=== Begin Enclosure ===

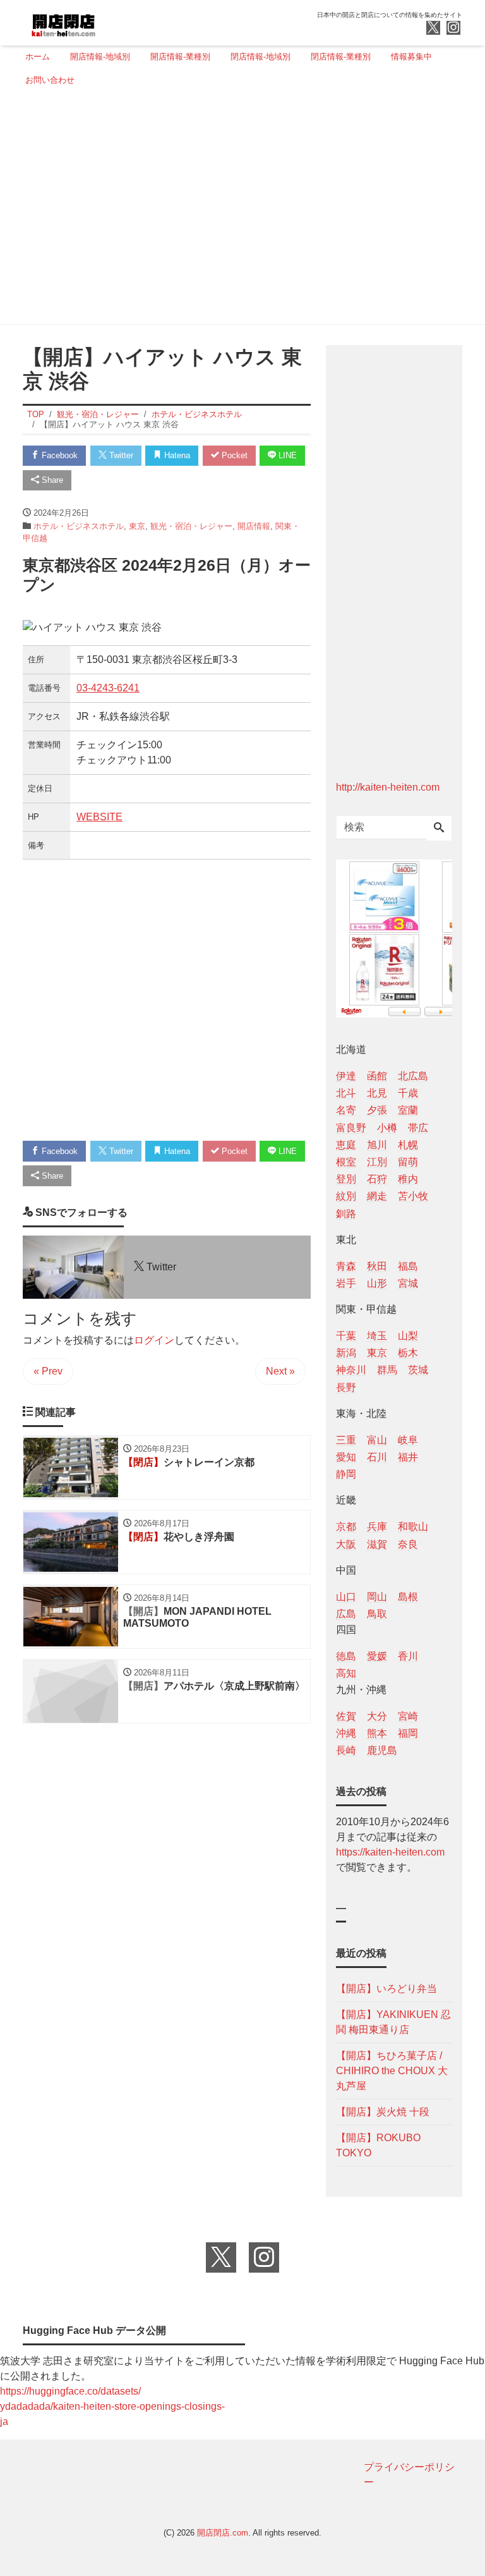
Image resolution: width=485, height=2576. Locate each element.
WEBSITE (99, 816)
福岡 (408, 1733)
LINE (286, 455)
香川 (408, 1656)
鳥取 (377, 1613)
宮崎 (408, 1716)
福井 (408, 1457)
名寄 (346, 1110)
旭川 (377, 1144)
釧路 (346, 1213)
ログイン (154, 1340)
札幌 (408, 1144)
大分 (377, 1716)
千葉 (346, 1335)
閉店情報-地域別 (260, 56)
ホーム (37, 56)
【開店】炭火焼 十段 (382, 2111)
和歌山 (413, 1526)
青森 (346, 1266)
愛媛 (377, 1656)
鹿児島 (382, 1750)
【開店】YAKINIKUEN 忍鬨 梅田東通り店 (393, 2022)
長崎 (346, 1750)
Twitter (120, 455)
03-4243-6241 (108, 688)
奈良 (408, 1544)
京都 (346, 1526)
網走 (377, 1196)
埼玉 (377, 1335)
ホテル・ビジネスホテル (78, 526)
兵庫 (377, 1526)
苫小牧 (413, 1196)
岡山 (377, 1596)
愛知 (346, 1457)
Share (51, 480)
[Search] (439, 829)
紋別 (346, 1196)
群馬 (387, 1369)
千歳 (408, 1093)
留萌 (408, 1162)
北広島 (413, 1076)
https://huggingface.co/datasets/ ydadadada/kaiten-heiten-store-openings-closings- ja (112, 2406)
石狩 (377, 1179)
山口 (346, 1596)
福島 (408, 1266)
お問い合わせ (50, 80)
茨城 (418, 1369)
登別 (346, 1179)
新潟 (346, 1352)
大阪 (346, 1544)
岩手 (346, 1283)
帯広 (418, 1127)
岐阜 (408, 1440)
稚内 (408, 1179)
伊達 (346, 1076)
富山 (377, 1440)
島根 (408, 1596)
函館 (377, 1076)
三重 (346, 1440)
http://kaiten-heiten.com (388, 787)
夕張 (377, 1110)
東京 (137, 526)
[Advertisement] (238, 210)
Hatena (176, 455)
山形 (377, 1283)
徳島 (346, 1656)
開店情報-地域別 (100, 56)
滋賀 (377, 1544)
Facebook (58, 455)
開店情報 (253, 526)
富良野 (351, 1127)
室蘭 (408, 1110)
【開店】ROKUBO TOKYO (378, 2145)
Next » (280, 1371)
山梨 (408, 1335)
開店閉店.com (222, 2532)
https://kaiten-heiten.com (390, 1852)
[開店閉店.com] (110, 21)
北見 (377, 1093)
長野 (346, 1387)
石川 (377, 1457)
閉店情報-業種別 (341, 56)
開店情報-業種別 (180, 56)
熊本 (377, 1733)
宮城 (408, 1283)
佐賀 (346, 1716)
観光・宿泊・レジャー (191, 526)
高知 (346, 1673)
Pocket (233, 455)
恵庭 (346, 1144)
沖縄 (346, 1733)
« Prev (48, 1371)
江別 (377, 1162)
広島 (346, 1613)
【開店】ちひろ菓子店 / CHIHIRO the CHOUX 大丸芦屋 (392, 2070)
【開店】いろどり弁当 (386, 1988)
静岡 (346, 1474)
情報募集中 (411, 56)
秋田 (377, 1266)
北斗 (346, 1093)
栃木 (408, 1352)
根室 (346, 1162)
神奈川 (351, 1369)
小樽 (387, 1127)
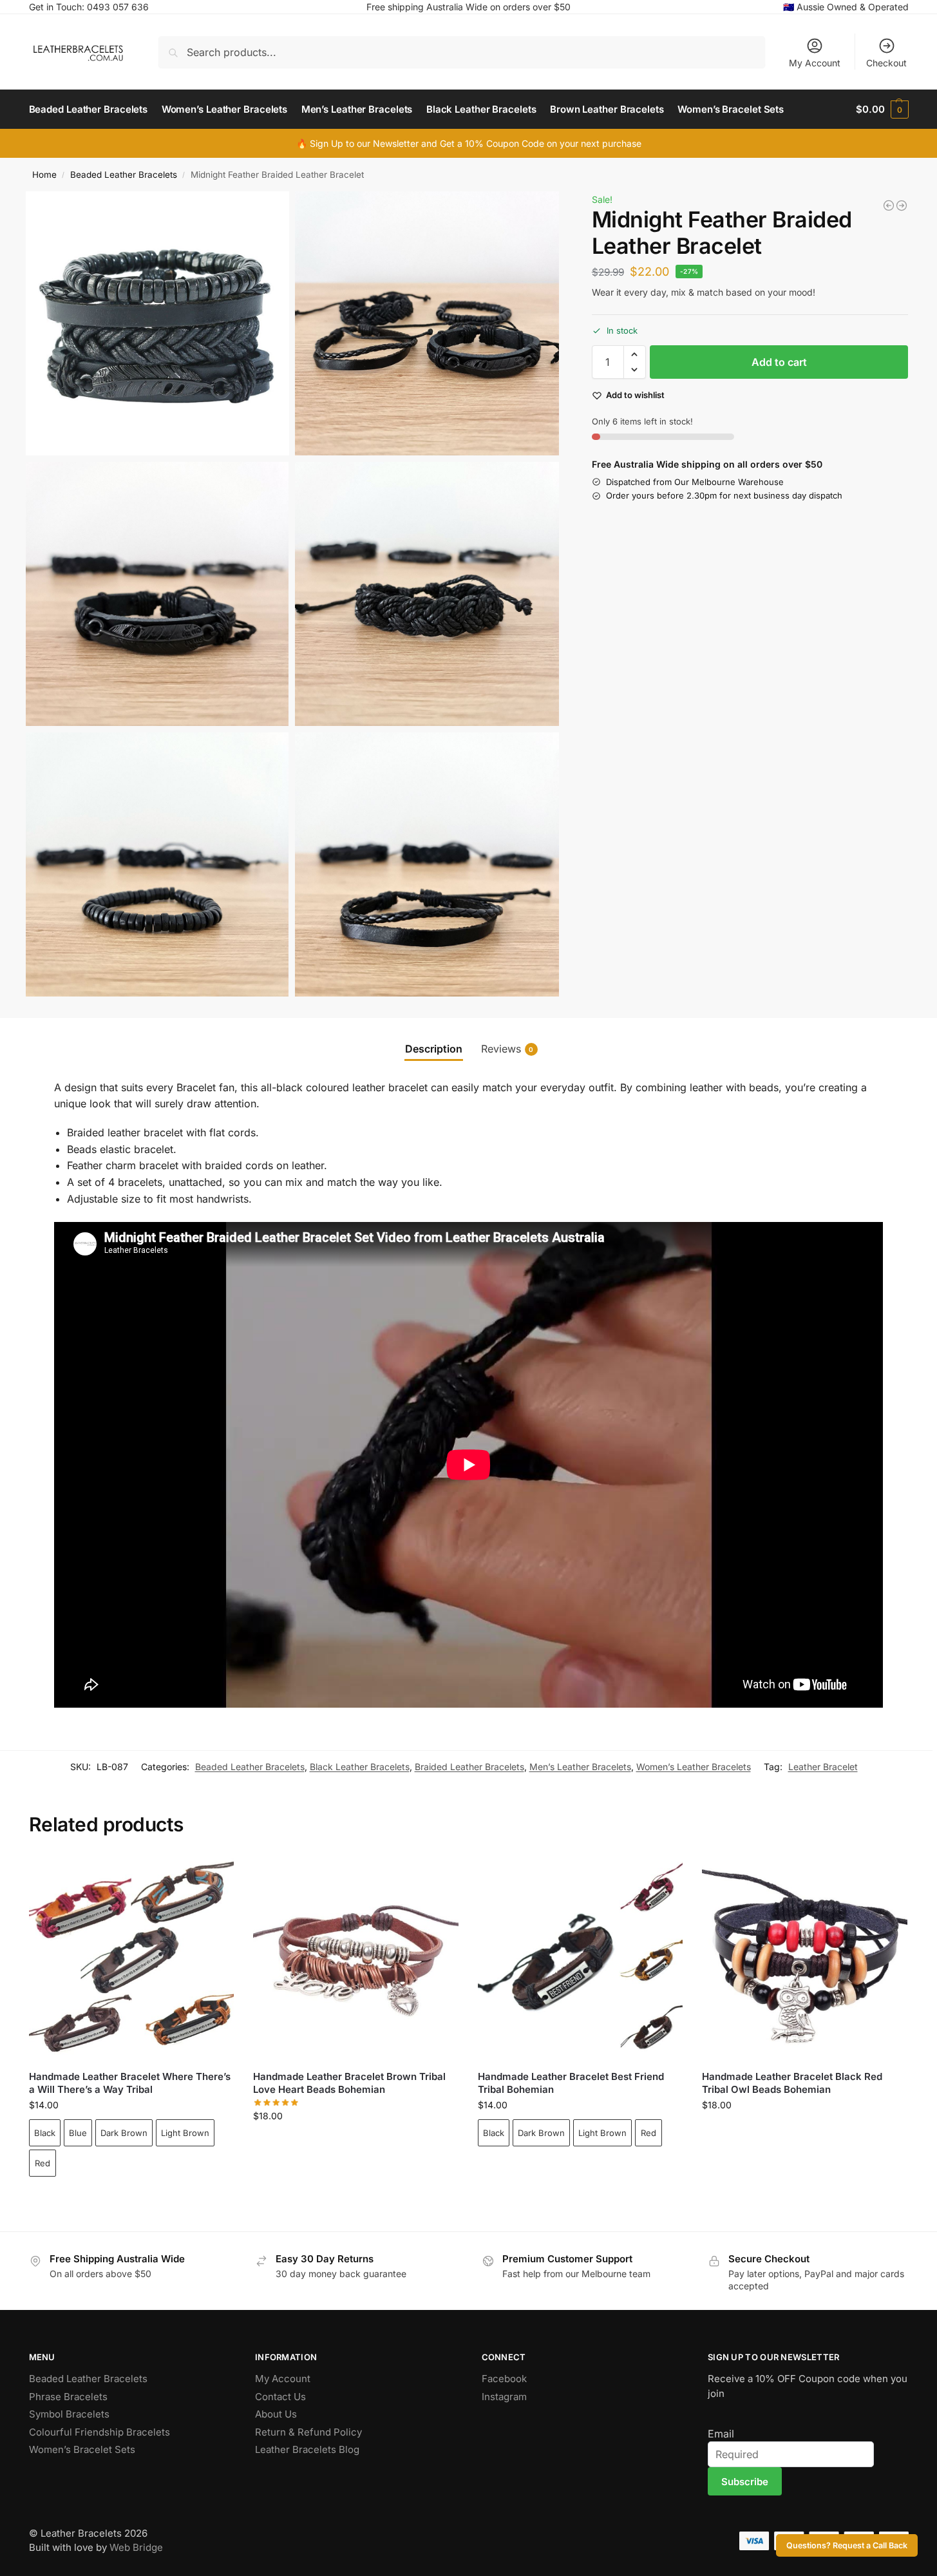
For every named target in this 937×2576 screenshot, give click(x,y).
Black (44, 2133)
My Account (814, 62)
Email (721, 2433)
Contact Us (280, 2396)
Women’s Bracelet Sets (82, 2449)
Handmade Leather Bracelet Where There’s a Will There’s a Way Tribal (130, 2082)
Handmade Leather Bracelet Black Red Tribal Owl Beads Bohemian (792, 2082)
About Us (276, 2414)
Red (42, 2163)
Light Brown (185, 2133)
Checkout (886, 62)
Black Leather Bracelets (360, 1766)
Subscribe (744, 2482)
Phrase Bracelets (68, 2396)
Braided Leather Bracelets (469, 1766)
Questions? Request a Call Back (846, 2545)
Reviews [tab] (507, 1048)
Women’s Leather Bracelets (693, 1766)
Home (44, 174)
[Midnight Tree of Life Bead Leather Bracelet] (901, 205)
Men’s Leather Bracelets (580, 1766)
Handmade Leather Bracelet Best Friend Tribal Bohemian (571, 2082)
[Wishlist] (214, 1874)
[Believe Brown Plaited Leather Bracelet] (888, 205)
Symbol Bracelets (69, 2414)
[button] (882, 109)
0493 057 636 (118, 6)
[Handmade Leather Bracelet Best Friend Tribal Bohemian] (580, 1958)
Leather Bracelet (823, 1766)
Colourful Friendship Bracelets (99, 2432)
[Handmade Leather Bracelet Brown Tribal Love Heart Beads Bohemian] (356, 1958)
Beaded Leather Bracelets (123, 174)
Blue (78, 2133)
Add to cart (779, 362)
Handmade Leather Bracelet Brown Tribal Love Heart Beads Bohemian (349, 2082)
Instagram (504, 2396)
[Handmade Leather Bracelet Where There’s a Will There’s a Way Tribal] (131, 1958)
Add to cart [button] (356, 2142)
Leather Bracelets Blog (307, 2449)
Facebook (504, 2378)
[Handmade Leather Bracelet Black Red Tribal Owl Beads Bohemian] (804, 1958)
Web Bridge (136, 2547)
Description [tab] (433, 1048)
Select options (131, 2198)
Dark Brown (123, 2133)
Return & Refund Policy (308, 2432)
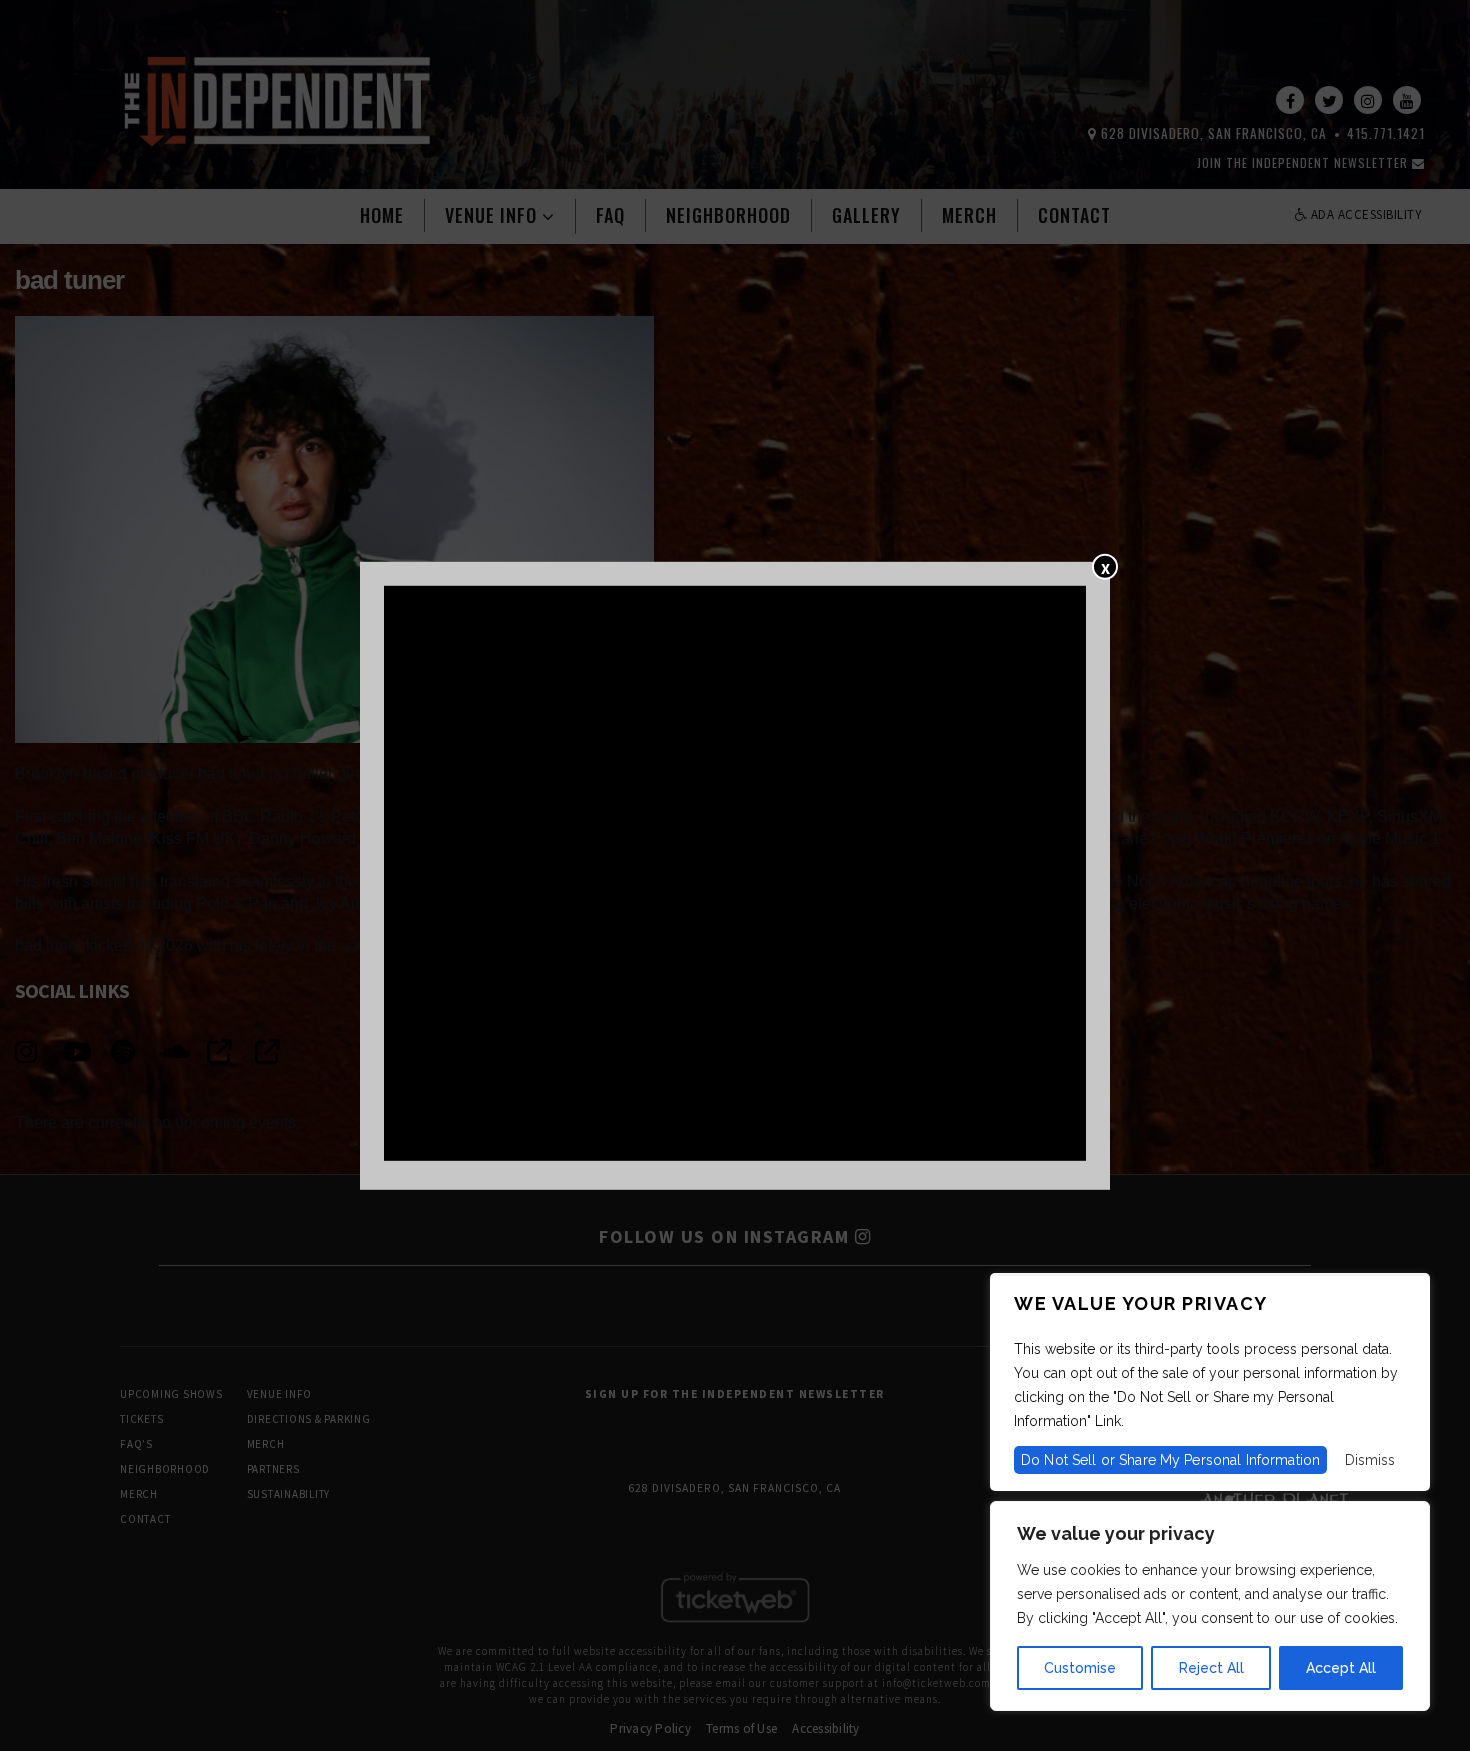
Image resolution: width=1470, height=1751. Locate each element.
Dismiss (1370, 1460)
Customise (1080, 1668)
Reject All (1211, 1668)
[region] (1210, 1606)
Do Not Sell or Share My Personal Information (1170, 1460)
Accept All (1341, 1668)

=== End Enclosure ===

DIRECTIONS FOR THIS TASK:
Only a number is expected in reply: how many lines of the entries hold the word "Will"?

WRITTEN SOLUTION:
2